Federal prosecutors accused Mahamud of stealing more than $4.6 million through the Child Care Assistance Program by submitting roughly 13,000 reimbursement claims.
Fahima Egeh Mahamud, the former CEO of Future Leaders Early Learning Center near George Floyd Square, admitted to submitting fraudulent claims through Minnesota’s Child Care Assistance Program and the federal child nutrition program connected to the sprawling Feeding Our Future scandal, per CBS News.
Federal prosecutors accused Mahamud of stealing more than $4.6 million through the Child Care Assistance Program by submitting roughly 13,000 reimbursement claims between 2022 and 2025. Prosecutors said the claims were made “on behalf of recipients from whom co-payments were not collected as required.”
Mahamud was also accused of defrauding the federal nutrition program through Feeding Our Future, the nonprofit at the center of what federal authorities have described as a massive pandemic-era fraud scheme. Prosecutors said Future Leaders Early Learning claimed to be serving thousands of meals to children, including paperwork alleging the center served two meals a day to 1,000 children, seven days a week.
Between January and July 2021, the daycare received more than $850,000 in Federal Child Nutrition Program funds, but prosecutors said only a fraction of the money was actually used to buy food.
The case gained renewed attention after Shirley’s December video spotlighted suspicious daycare operations in Minnesota. Future Leaders Early Learning Center was one of 10 Minneapolis daycares featured in the video, which prompted state officials to conduct checks at daycare facilities across Minnesota. State records show Future Leaders closed in January.
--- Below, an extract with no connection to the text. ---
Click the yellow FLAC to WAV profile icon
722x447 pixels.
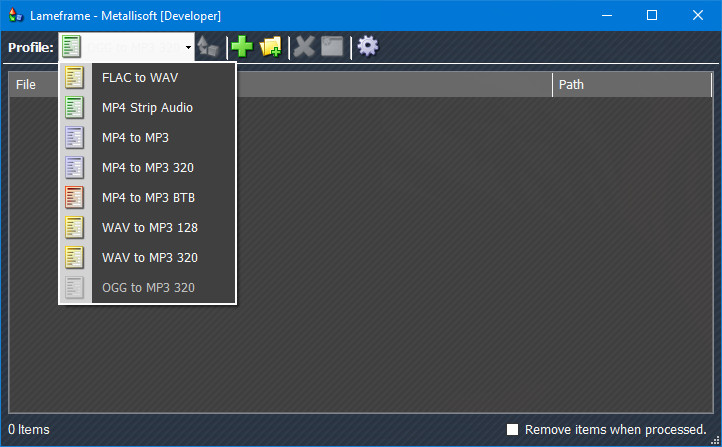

Prosecutors alleged that Mahamud notified the state in February that the center was closing and booked a flight to London that same day. She was later placed under house arrest. Mahamud was released on a conditional bond while a presentence report is prepared. Her plea agreement reportedly includes an estimated sentencing range of 27 to 33 months in prison, though the final sentence will be determined by a federal judge. A sentencing date has not yet been set.
The guilty plea comes as federal investigators continue to pursue cases tied to Minnesota’s public-benefits fraud scandals. Nearly 100 people have been charged in the Feeding Our Future case, which prosecutors have said involved defendants billing the government for meals that were never served to children.
The broader Minnesota fraud controversy has also drawn national scrutiny. A March letter from the House Energy and Commerce Committee said “recent reports and law enforcement actions have exposed unprecedented levels of Medicaid fraud in the State of Minnesota and other states,” citing schemes involving “overbilling, falsifying records, identity theft, and phantom claims” in public programs for vulnerable populations.
The committee warned that similar vulnerabilities could exist in other states and said Medicaid fraud investigators had testified that fraud schemes increasingly cross state lines.
The Minnesota daycare case has also become part of a broader fight over independent journalism, with critics arguing that viral investigations by figures such as Shirley helped expose alleged fraud that government oversight failed to stop. Shirley’s Minnesota daycare video was followed by renewed efforts in some states to investigate similar agencies and in other states to restrict publication of information about service providers, a move critics described as an attempt to chill investigations into publicly funded programs.